Simple decision tree with probabilities and costs.



Economic Evaluation and Priority Setting in Water and Sanitation Interventions

A chapter of Water Quality: Guidelines, Standards and Health 2001, is dedicated to evaluating how priorities are set in cost-benefit analysis for water and sanitation risk management interventions.[3]

"The economic evaluation guidelines (Drummond and Jefferson 1996) presented in this chapter are recognised to be important in that they reflect consensus among mainstream health economists and they increase consistency and comparability between cost-effectiveness ratios for a wide range of health interventions. However, several limitations or disadvantages were discussed in this chapter when applying these guidelines to water and sanitation interventions. These included uncertainty about which costs and benefits to include in the cost-effectiveness ratio, and the choice of discount rate for future costs and effects. Also, the advantages and disadvantages of different benefit valuation methods need to be understood fully by those undertaking such research, and this chapter provided a brief discussion of issues. There are a number of characteristics of water and sanitation interventions that make them particularly difficult to estimate costeffectiveness with any degree of certainty, including the lack or poor quality of current evidence on costs and effects, and uncertainty associated with generalising cost-effectiveness across settings." [2]

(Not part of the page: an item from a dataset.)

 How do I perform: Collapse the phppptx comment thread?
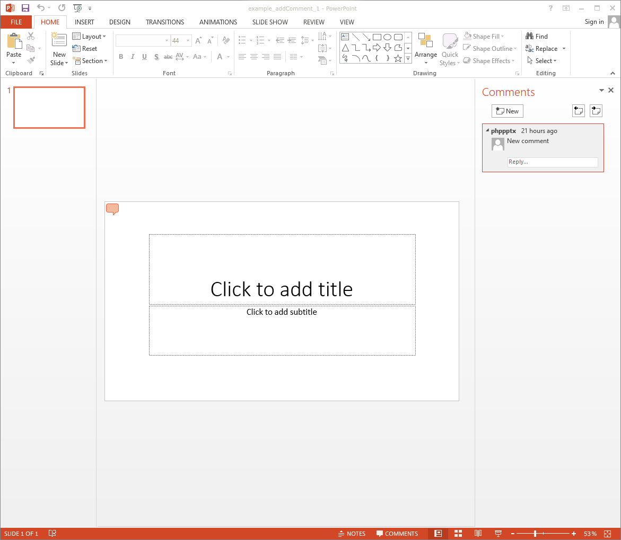[487, 130]

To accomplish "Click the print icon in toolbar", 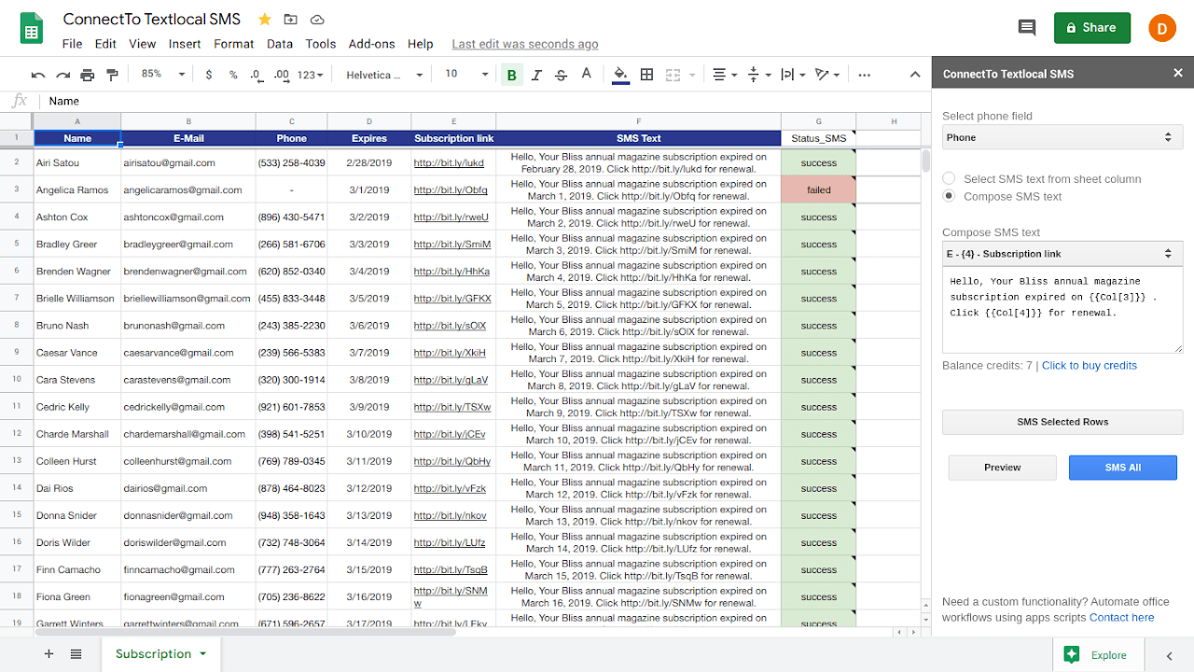I will pos(88,75).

Evaluating the Cost-Effectiveness of Environmental Health Interventions

The WHO developed this document to provide an overview of currently used methods for economic evaluation and discuss the implications of using these methods for evaluating environmental health interventions.[4]

"It has become clear from the examples and discussion in Chapters 4-8 that several issues arise in the economic evaluation of environmental health interventions that are not adequately dealt with in current CEA guidelines. In general, environmental health interventions have a broader range of costs and benefits, many of these costs and benefits fall outside the perspective of the health sector, a range of valuation techniques may be required to capture the benefits, uncertainty is a potentially significant problem, and some environmental health interventions are disadvantaged when discounting is used."[4]